Posener betonte, dass auch vor dem Hintergrund etwa der deutschen Kolonialgeschichte in Deutsch-Südwestafrika und dem Völkermord an den Herero und Nama "nichts unfragbar" sei: "Gemessen an der Zeit und gemessen an dem, was davor war - nämlich ein Kontinent im Chaos, gegenseitige Völkermorde der dortigen Nationen, einem arabischen Sklavenhandel - kann man fragen, ob der Kolonialismus nicht besser war."
Klare Ablehnung von Gilleys Thesen hatte der deutsche Historiker Jürgen Zimmerer in einem Interview mit der Welt geäußert: "Wie verrechnen Sie versklavte und ausgebeutete Menschen mit gegrabenen Brunnen?

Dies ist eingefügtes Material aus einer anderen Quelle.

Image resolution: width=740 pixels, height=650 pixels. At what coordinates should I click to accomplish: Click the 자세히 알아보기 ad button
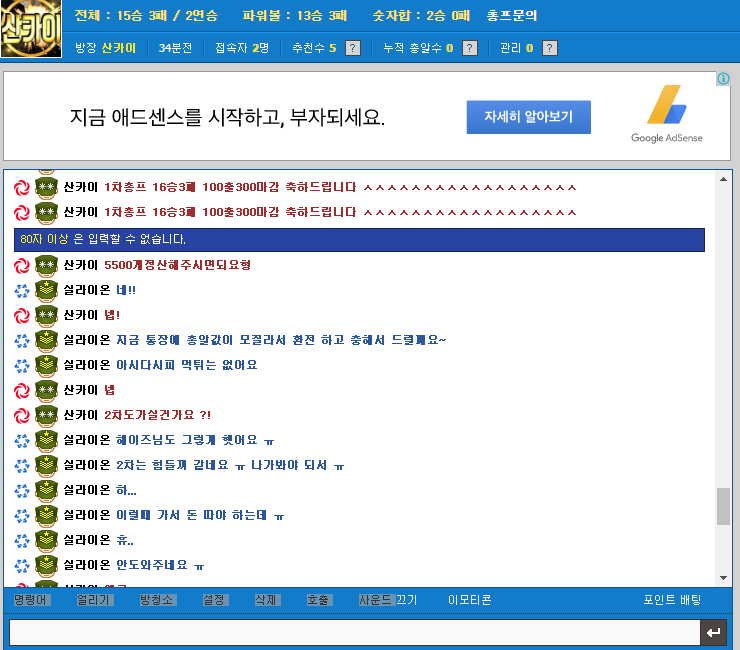click(x=529, y=117)
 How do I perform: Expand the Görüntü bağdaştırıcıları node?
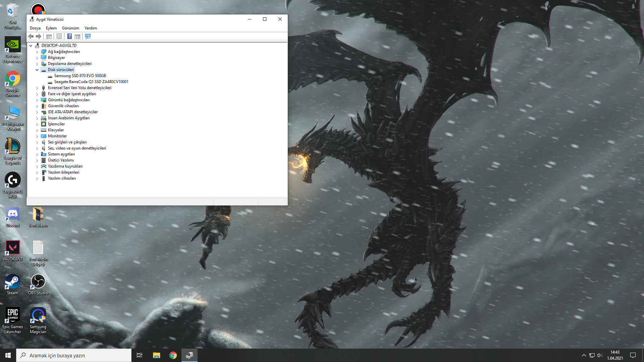37,100
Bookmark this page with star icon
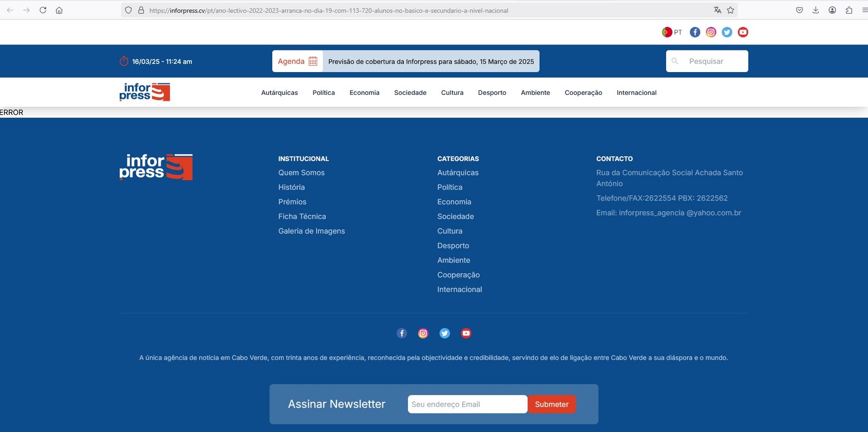Image resolution: width=868 pixels, height=432 pixels. click(x=731, y=10)
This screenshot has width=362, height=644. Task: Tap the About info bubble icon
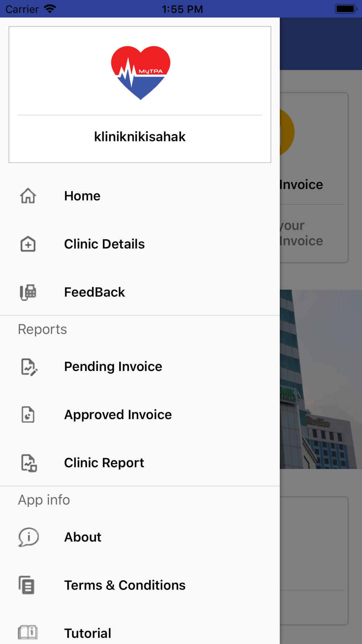28,537
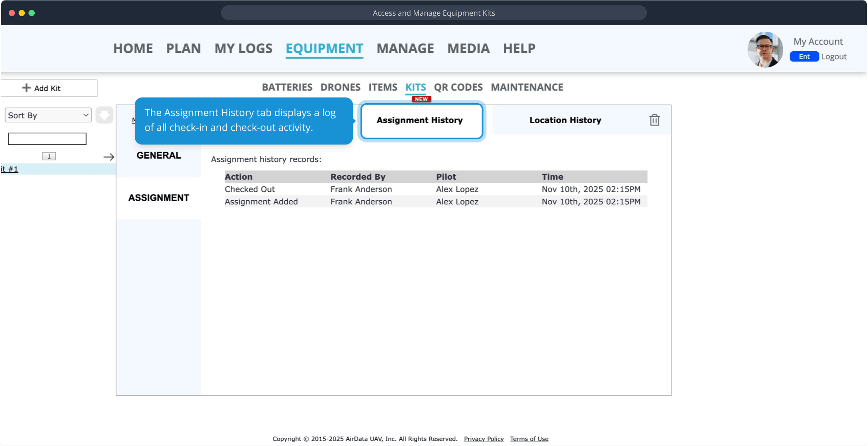This screenshot has width=868, height=446.
Task: Open the GENERAL side section
Action: 159,155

Tote mit erbauten Eisenbahnkilometern?" Dem entgegnete Posener: "Wenn es zum Beispiel eine Leistung des deutschen Kolonialismus ist, die Schlafkrankheit besiegt zu haben, wenn dadurch vermutlich zwei Millionen Menschen gerettet worden sind, dann ist das doch eine Leistung, die gesagt werden darf."
"Zum Glück hatten die Kolonialisten ein wirtschaftliches Motiv"
Alan Posener räumt allerdings ein, dass dies mit der Ausbeutung der Ressourcen der kolonisierten Gebiete einherging. Posener zitiert Gilley, der eindeutig sage: "Zum Glück hatten die Kolonialisten auch ein wirtschaftliches Motiv, denn sonst hätten sie es nicht gemacht. Also sonst hätten sie keine Straßen gebaut, keine Verwaltung eingeführt, keine Gerichtsbarkeit eingeführt, hätten sie Frauen nicht geschützt." Dass die europäischen Staaten bestimmte Menschheitsideen verkörpern, werde zu unrecht als "westlich" diskriminiert.
Posener allerdings betont auch, dass es natürlich kein Zurück gebe hinter die nationale Unabhängigkeit für die einst kolonisierten Nationen in Afrika: "Aber die Frage ist natürlich, ob wir weiterhin einfach Entwicklungshilfe dort in die Hände korrupter Eliten geben."